◆ WORK TO BE COMPLETED ◆
Copy the data from its start through the line containing "tap(97, 433)", substituting "expand arrow" for "dropdown arrow" and leaving everything else unchanged.

◆ SUPPLIED INFORMATION ◆
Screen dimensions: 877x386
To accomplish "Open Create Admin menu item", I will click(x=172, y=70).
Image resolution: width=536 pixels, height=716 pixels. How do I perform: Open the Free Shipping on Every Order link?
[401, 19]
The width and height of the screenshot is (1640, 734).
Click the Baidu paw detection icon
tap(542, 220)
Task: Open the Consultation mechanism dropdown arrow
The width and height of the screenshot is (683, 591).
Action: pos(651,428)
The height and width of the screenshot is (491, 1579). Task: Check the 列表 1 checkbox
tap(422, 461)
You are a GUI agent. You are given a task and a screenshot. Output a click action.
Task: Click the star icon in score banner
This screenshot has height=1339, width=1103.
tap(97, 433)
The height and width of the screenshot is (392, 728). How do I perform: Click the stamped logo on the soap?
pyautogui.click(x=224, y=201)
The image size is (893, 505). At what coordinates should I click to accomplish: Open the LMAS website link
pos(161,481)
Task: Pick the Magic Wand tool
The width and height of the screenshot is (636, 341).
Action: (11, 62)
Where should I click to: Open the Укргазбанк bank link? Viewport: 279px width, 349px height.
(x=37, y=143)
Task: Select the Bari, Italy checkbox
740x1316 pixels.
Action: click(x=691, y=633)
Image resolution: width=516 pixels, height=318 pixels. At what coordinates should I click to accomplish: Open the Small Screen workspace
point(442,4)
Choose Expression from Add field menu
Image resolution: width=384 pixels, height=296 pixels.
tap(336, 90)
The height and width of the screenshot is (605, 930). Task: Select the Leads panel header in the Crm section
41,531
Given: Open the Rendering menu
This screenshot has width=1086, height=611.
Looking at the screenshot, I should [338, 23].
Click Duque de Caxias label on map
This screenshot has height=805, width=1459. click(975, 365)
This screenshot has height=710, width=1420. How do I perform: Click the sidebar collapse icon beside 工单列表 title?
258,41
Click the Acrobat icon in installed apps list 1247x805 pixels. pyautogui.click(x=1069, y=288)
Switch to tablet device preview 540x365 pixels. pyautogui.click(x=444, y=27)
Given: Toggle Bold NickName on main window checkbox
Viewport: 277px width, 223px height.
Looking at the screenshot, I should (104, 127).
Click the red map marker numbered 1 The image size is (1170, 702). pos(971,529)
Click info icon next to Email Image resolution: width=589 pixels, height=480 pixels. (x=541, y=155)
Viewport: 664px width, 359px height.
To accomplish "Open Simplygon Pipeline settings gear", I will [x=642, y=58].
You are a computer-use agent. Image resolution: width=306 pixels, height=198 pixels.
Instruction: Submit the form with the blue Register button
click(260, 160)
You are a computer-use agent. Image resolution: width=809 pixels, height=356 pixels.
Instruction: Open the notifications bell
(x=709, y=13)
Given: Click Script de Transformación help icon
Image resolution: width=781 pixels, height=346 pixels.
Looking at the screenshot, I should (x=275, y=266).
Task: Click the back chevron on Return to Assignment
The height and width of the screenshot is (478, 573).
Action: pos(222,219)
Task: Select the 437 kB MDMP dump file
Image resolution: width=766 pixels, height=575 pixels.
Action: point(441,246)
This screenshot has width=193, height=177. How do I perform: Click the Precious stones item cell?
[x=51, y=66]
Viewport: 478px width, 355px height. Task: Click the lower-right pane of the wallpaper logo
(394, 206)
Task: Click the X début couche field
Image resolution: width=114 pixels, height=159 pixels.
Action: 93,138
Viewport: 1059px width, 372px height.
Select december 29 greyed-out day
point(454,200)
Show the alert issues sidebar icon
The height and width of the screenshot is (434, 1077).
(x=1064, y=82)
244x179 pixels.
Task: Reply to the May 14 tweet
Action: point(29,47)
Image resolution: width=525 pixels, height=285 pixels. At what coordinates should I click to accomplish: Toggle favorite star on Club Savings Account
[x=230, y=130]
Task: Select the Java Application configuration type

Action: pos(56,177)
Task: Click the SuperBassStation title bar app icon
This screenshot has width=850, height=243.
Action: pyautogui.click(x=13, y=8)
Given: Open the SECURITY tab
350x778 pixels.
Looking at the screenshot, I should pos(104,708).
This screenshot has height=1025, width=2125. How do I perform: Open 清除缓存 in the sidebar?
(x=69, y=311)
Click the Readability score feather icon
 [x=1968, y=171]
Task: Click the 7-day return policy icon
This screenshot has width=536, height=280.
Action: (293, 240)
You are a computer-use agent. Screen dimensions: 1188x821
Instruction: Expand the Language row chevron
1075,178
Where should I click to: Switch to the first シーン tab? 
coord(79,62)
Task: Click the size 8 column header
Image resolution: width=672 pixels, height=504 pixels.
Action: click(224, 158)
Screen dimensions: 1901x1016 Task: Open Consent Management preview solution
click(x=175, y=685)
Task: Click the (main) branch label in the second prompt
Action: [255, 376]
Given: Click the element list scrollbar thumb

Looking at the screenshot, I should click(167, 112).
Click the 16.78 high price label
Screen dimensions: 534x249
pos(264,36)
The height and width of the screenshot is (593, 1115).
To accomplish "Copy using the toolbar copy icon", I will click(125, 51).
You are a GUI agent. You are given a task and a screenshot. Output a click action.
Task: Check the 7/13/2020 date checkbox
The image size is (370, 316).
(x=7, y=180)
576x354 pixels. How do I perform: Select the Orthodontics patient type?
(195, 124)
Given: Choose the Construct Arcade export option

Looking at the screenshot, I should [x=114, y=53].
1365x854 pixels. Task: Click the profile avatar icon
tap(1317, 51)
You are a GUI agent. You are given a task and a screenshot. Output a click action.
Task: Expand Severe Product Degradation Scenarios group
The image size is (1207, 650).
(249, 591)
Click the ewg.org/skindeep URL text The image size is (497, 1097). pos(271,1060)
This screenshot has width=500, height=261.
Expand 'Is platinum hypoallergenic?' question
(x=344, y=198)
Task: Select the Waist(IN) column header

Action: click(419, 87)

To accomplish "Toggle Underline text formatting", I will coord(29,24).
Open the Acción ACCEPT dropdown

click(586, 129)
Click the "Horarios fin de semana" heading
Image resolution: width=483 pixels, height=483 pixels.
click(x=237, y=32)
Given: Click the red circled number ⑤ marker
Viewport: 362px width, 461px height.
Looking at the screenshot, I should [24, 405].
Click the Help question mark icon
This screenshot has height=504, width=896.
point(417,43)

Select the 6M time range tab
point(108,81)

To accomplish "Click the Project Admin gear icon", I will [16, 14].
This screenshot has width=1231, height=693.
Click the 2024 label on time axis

◆ EXERCISE OUTPUT ◆
Screen dimensions: 877x386
To accomplish "Open Create Admin menu item", I will click(x=172, y=70).
Image resolution: width=536 pixels, height=716 pixels. How do I perform: Open the Free Shipping on Every Order link?
[401, 19]
The width and height of the screenshot is (1640, 734).
Click the Baidu paw detection icon
tap(542, 220)
Task: Open the Consultation mechanism expand arrow
The width and height of the screenshot is (683, 591).
Action: pos(651,428)
The height and width of the screenshot is (491, 1579). Task: Check the 列表 1 checkbox
tap(422, 461)
You are a GUI agent. You are given a task and a screenshot. Output a click action.
Task: Click the star icon in score banner
This screenshot has height=1339, width=1103.
tap(97, 433)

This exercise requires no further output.